Saved data entries:
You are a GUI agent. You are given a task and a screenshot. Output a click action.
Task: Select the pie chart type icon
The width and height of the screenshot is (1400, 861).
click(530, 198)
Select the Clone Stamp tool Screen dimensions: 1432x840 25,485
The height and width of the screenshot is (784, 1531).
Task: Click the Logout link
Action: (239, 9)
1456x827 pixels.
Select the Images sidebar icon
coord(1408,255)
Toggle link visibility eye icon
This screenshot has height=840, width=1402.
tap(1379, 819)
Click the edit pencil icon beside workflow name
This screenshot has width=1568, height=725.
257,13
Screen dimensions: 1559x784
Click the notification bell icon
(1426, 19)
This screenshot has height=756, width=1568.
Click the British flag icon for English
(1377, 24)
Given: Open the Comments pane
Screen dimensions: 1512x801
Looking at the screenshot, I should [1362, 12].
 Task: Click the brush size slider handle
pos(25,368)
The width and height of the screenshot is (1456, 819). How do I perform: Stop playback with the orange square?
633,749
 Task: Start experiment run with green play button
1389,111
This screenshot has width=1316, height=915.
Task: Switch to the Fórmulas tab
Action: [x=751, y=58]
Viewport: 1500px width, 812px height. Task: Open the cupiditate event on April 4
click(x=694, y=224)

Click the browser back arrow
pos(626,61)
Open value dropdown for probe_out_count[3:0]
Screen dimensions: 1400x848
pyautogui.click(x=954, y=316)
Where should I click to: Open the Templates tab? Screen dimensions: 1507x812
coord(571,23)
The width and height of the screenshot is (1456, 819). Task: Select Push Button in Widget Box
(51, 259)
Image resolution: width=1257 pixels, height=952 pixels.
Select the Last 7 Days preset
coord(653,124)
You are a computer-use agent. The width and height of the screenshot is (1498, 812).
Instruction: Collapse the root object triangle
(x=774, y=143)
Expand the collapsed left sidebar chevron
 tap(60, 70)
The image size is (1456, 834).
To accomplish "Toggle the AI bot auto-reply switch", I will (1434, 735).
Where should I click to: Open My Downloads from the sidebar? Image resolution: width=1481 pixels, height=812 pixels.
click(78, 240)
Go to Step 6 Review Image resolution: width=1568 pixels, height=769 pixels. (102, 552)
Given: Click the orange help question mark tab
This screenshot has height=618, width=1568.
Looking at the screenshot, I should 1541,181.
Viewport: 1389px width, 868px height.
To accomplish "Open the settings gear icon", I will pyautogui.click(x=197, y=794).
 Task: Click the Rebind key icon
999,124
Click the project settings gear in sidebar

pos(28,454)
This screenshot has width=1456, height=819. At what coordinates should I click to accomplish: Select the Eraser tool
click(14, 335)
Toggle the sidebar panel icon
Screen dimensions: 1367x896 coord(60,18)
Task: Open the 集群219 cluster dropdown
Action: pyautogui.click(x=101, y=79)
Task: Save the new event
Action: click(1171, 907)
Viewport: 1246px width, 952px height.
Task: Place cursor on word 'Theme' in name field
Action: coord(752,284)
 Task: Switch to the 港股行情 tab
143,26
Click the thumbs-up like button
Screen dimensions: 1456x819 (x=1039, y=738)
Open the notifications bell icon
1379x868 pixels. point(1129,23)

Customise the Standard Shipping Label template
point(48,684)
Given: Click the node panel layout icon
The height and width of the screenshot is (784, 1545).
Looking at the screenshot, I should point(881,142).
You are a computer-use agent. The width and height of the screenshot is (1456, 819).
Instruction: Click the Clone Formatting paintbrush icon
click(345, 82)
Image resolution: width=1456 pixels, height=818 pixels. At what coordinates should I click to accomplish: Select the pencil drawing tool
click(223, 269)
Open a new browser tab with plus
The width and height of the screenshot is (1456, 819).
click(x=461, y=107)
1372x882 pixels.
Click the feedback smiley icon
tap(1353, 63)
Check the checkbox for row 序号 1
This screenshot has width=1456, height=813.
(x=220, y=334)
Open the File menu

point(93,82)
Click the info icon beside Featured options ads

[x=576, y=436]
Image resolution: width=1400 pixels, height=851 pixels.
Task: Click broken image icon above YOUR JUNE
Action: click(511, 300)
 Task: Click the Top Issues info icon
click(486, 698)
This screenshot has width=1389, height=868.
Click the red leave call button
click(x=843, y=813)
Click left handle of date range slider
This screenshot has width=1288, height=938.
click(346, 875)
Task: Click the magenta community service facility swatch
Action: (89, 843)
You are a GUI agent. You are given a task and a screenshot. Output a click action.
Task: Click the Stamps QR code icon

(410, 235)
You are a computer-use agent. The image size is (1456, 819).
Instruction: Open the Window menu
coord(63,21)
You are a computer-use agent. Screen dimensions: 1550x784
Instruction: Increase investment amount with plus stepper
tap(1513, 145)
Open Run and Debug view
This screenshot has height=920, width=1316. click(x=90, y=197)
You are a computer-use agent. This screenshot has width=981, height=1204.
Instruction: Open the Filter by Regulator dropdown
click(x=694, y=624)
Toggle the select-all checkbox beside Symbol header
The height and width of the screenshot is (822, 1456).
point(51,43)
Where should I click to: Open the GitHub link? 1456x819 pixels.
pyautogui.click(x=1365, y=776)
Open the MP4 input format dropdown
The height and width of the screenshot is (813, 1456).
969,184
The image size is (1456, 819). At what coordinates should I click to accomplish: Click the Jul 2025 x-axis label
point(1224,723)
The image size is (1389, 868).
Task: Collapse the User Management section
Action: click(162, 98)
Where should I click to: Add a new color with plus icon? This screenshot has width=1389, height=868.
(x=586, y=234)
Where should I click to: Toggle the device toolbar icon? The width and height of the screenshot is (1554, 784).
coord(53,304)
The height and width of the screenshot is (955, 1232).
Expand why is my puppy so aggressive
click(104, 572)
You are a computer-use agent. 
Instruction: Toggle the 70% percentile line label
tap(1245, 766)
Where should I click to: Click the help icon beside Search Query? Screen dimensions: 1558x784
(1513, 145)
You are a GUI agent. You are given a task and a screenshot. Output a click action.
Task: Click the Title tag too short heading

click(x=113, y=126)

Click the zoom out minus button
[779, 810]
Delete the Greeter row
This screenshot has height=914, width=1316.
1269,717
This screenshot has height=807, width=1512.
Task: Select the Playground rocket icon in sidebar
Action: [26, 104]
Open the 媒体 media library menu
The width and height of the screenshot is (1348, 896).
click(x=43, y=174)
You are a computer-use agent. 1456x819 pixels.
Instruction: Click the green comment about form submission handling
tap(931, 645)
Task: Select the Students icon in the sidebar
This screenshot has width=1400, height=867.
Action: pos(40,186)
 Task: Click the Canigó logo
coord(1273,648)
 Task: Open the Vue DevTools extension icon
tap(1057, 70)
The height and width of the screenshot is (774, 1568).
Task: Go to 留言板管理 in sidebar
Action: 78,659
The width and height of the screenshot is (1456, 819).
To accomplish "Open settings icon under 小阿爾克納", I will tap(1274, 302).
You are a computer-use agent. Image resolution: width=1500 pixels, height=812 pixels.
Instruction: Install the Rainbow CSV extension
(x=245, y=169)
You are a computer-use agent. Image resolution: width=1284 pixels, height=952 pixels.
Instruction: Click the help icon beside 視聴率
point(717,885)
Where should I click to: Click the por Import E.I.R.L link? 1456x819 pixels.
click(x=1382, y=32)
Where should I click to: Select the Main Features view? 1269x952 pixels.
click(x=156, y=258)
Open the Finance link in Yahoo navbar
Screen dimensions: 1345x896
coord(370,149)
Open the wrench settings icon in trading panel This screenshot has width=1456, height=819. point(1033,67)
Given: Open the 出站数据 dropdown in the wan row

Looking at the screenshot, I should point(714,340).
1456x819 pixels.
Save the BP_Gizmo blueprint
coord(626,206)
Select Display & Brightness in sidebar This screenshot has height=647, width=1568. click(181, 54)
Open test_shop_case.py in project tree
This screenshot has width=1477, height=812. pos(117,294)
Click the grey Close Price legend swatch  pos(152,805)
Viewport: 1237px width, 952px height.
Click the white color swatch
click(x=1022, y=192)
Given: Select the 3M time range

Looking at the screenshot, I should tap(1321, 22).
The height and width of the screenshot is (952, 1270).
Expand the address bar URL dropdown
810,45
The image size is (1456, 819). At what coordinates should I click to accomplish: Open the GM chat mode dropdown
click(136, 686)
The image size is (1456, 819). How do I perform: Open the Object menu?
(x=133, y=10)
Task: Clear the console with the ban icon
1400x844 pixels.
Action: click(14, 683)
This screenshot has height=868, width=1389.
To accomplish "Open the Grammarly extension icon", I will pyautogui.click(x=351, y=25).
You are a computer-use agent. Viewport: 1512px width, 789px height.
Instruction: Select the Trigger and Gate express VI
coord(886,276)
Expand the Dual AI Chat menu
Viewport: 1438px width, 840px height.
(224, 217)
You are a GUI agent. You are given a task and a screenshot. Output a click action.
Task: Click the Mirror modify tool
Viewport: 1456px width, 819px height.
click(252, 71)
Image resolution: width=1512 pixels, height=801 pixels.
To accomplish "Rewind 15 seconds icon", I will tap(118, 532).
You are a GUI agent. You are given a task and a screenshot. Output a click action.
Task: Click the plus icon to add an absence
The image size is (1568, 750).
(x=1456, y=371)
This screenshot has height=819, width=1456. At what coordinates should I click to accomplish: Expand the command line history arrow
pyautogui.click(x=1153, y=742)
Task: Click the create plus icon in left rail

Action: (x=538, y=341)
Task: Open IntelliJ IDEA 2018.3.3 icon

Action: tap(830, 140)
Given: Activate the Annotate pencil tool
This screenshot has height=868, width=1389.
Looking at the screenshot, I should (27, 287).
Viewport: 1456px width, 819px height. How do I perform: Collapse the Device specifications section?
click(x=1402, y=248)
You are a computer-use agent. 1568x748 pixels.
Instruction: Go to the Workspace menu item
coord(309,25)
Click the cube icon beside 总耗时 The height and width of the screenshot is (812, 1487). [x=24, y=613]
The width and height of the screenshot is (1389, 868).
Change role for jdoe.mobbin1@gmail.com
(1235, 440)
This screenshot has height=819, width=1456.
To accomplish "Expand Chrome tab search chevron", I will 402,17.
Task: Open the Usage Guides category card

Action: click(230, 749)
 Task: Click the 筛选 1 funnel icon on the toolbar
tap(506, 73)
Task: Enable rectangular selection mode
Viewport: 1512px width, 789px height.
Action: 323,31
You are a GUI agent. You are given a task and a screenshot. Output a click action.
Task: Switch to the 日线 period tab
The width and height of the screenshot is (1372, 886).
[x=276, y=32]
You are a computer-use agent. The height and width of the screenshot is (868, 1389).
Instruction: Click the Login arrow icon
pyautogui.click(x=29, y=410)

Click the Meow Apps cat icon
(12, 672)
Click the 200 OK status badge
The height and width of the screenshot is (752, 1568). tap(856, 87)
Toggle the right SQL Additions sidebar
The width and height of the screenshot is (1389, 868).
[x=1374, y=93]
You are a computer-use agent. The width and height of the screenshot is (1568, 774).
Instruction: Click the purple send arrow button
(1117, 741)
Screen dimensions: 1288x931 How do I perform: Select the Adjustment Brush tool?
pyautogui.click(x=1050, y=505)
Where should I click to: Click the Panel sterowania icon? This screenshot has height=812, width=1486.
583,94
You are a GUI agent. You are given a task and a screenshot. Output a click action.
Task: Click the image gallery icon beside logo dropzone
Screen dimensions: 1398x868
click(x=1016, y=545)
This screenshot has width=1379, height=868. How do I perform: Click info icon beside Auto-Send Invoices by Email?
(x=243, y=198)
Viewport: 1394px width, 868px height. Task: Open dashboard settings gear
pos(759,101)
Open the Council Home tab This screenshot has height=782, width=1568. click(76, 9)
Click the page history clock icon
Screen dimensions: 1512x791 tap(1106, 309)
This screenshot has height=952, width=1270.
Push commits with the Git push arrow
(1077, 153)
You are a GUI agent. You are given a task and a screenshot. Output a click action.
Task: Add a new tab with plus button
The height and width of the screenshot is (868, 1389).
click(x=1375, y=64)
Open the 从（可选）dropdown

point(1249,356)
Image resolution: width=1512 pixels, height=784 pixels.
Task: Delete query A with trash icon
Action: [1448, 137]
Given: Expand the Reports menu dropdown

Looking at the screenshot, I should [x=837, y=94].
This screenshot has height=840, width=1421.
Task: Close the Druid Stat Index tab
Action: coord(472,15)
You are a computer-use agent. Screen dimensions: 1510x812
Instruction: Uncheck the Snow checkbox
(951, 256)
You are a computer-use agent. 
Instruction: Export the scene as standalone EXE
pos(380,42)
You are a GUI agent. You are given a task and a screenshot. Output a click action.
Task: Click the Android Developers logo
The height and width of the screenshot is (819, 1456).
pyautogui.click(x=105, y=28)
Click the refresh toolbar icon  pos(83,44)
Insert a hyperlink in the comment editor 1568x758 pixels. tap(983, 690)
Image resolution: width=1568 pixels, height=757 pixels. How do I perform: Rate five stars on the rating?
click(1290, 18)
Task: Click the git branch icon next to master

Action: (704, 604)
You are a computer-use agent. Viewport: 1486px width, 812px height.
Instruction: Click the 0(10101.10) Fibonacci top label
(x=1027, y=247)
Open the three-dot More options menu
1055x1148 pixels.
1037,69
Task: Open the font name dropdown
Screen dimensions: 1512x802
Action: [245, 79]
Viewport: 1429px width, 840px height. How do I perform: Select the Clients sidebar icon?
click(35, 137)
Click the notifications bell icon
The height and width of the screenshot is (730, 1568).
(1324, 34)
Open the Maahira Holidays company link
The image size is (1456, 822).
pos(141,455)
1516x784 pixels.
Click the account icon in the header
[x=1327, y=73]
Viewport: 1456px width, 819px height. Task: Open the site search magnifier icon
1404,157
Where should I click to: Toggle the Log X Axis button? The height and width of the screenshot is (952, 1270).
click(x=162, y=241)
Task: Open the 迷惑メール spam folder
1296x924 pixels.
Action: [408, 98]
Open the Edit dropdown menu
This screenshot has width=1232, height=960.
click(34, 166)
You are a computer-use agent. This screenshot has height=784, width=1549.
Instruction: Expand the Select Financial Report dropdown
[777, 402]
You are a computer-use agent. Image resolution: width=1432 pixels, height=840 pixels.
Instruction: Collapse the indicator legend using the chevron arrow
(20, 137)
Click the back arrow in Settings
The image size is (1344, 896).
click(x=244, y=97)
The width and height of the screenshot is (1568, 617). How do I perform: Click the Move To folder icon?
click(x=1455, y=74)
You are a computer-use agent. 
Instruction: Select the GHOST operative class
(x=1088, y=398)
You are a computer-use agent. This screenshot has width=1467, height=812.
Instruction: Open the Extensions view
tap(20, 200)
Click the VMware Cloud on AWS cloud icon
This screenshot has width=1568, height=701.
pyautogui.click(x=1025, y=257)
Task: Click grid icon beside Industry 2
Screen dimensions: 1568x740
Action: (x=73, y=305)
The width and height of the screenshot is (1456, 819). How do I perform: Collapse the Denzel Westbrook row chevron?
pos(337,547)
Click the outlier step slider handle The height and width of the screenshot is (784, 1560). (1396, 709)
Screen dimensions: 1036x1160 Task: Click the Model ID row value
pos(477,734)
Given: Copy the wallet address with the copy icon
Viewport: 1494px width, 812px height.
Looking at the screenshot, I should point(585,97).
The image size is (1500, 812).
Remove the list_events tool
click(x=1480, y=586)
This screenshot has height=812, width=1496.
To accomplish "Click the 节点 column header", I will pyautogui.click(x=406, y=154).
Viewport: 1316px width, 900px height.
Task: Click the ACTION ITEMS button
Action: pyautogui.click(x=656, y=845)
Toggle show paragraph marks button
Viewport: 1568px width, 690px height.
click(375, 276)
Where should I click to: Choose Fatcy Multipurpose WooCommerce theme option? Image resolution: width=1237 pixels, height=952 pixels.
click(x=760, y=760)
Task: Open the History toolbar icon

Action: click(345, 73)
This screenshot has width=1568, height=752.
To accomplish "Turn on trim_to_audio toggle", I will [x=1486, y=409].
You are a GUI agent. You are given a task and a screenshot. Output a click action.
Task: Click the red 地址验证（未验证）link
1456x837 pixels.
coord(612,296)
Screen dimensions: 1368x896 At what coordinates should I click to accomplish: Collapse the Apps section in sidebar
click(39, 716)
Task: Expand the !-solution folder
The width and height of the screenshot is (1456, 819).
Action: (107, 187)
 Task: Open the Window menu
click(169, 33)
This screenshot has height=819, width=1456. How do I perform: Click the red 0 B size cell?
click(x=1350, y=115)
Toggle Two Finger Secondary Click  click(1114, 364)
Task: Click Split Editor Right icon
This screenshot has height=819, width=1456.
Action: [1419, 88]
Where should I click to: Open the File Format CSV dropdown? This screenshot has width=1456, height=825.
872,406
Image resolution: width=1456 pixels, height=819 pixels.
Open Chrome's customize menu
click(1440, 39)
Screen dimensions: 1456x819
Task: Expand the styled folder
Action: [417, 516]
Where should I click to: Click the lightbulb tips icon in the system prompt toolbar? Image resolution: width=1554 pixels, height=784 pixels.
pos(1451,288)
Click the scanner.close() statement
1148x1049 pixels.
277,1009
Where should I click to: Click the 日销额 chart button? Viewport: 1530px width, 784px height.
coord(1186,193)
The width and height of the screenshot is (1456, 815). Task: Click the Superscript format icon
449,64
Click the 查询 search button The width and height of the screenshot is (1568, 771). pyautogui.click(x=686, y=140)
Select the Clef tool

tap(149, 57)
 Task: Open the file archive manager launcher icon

# [Exercise]
Which lines above run from the one containing "1456x827 pixels." to the one containing "Open value dropdown for probe_out_count[3:0]"? Give them again exactly, both ends included.

# [Exercise response]
1456x827 pixels.
Select the Images sidebar icon
coord(1408,255)
Toggle link visibility eye icon
This screenshot has height=840, width=1402.
tap(1379, 819)
Click the edit pencil icon beside workflow name
This screenshot has width=1568, height=725.
257,13
Screen dimensions: 1559x784
Click the notification bell icon
(1426, 19)
This screenshot has height=756, width=1568.
Click the British flag icon for English
(1377, 24)
Given: Open the Comments pane
Screen dimensions: 1512x801
Looking at the screenshot, I should [1362, 12].
 Task: Click the brush size slider handle
pos(25,368)
The width and height of the screenshot is (1456, 819). How do I perform: Stop playback with the orange square?
633,749
 Task: Start experiment run with green play button
1389,111
This screenshot has width=1316, height=915.
Task: Switch to the Fórmulas tab
Action: [x=751, y=58]
Viewport: 1500px width, 812px height. Task: Open the cupiditate event on April 4
click(x=694, y=224)

Click the browser back arrow
pos(626,61)
Open value dropdown for probe_out_count[3:0]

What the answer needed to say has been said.